Entries for pointing at words and elements
◆ ◆ ◆ ◆ ◆ ◆ ◆
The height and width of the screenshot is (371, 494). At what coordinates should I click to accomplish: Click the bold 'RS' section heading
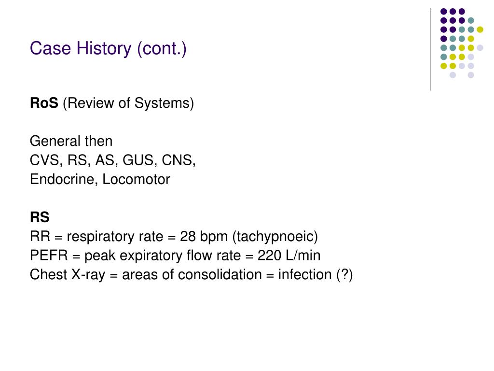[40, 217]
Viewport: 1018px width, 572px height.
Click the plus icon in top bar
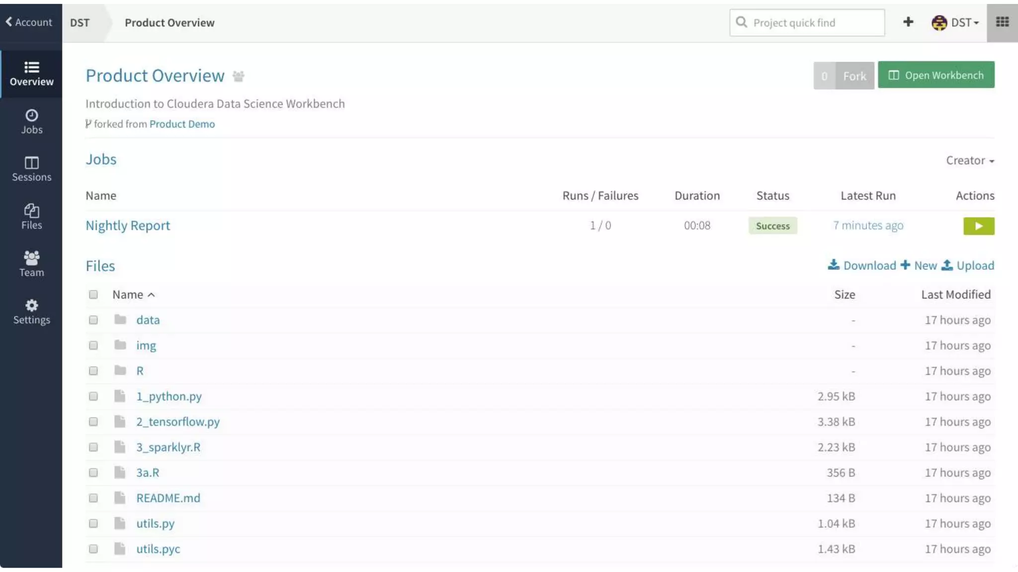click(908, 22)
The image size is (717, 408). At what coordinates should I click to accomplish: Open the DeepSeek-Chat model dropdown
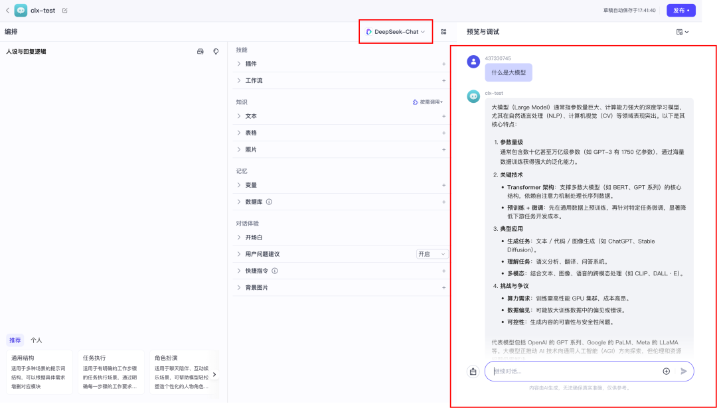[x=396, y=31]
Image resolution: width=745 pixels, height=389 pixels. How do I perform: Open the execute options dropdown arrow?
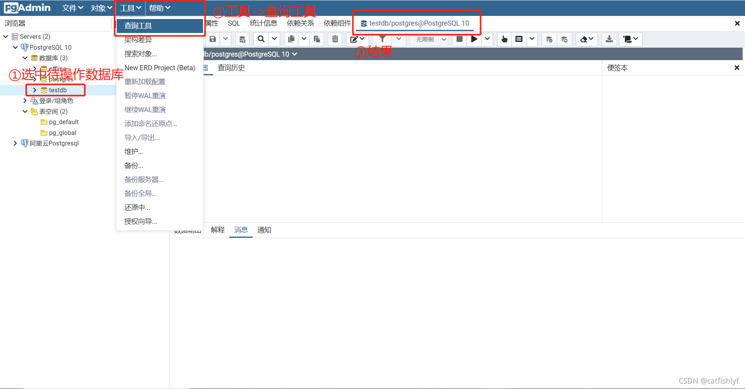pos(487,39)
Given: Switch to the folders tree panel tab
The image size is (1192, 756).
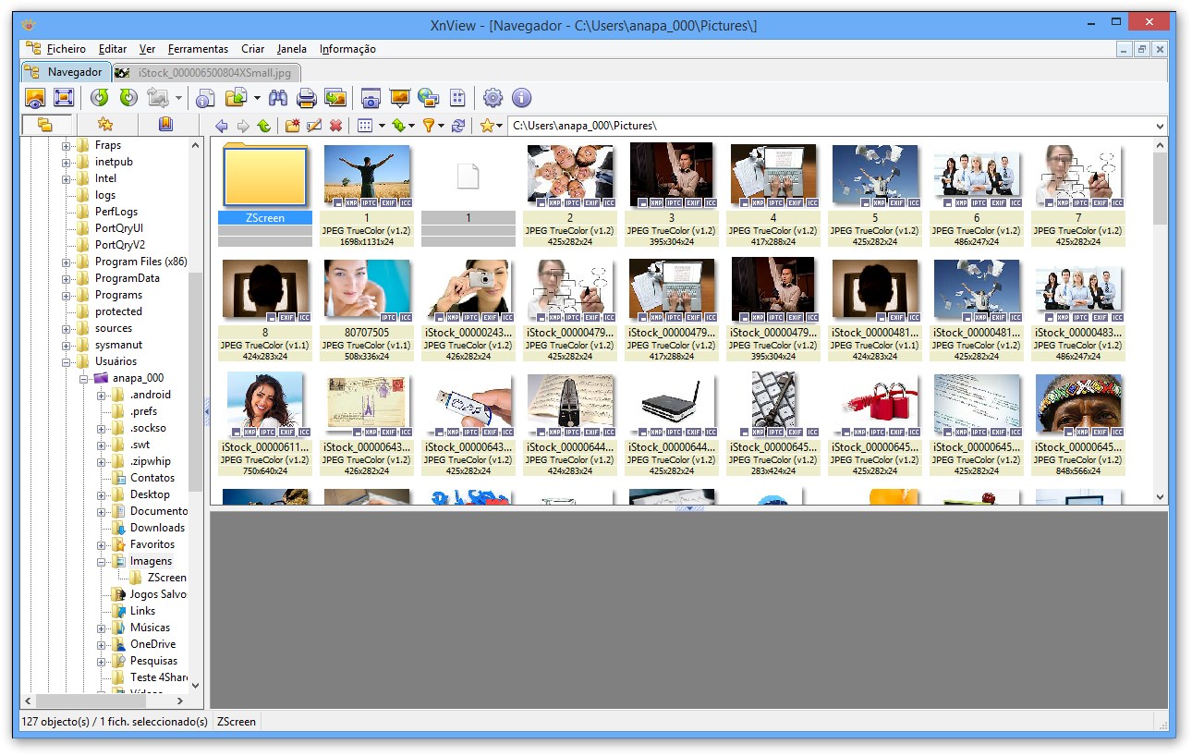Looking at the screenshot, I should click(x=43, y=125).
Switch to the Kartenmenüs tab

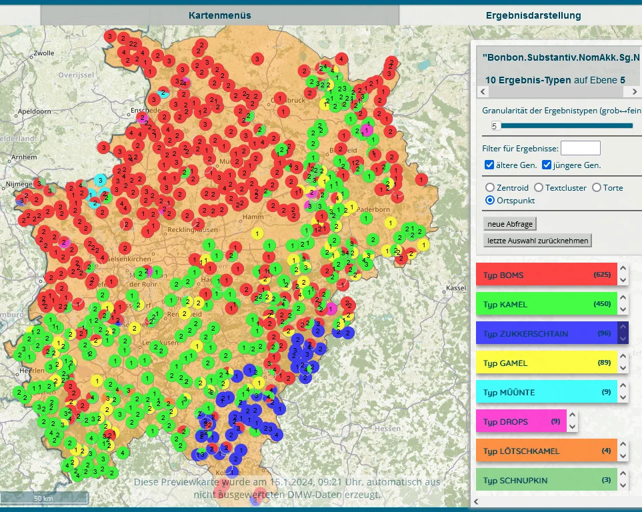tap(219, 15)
◆ ◆ ◆ ◆ ◆ ◆ ◆
• [CHALLENGE]: Please return all of the rows above word for word, leaving the pictures out.

• [OUTPUT FOR THIS TASK]:
The height and width of the screenshot is (371, 494). At what coordinates should I click to accomplish: Click the bold 'RS' section heading
[40, 217]
Viewport: 1018px width, 572px height.
Click the plus icon in top bar
click(908, 22)
The image size is (717, 408). At what coordinates should I click to accomplish: Open the DeepSeek-Chat model dropdown
[x=396, y=31]
Image resolution: width=745 pixels, height=389 pixels. How do I perform: Open the execute options dropdown arrow?
pos(487,39)
Given: Switch to the folders tree panel tab
The image size is (1192, 756).
Looking at the screenshot, I should click(x=43, y=125).
Switch to the Kartenmenüs tab

tap(219, 15)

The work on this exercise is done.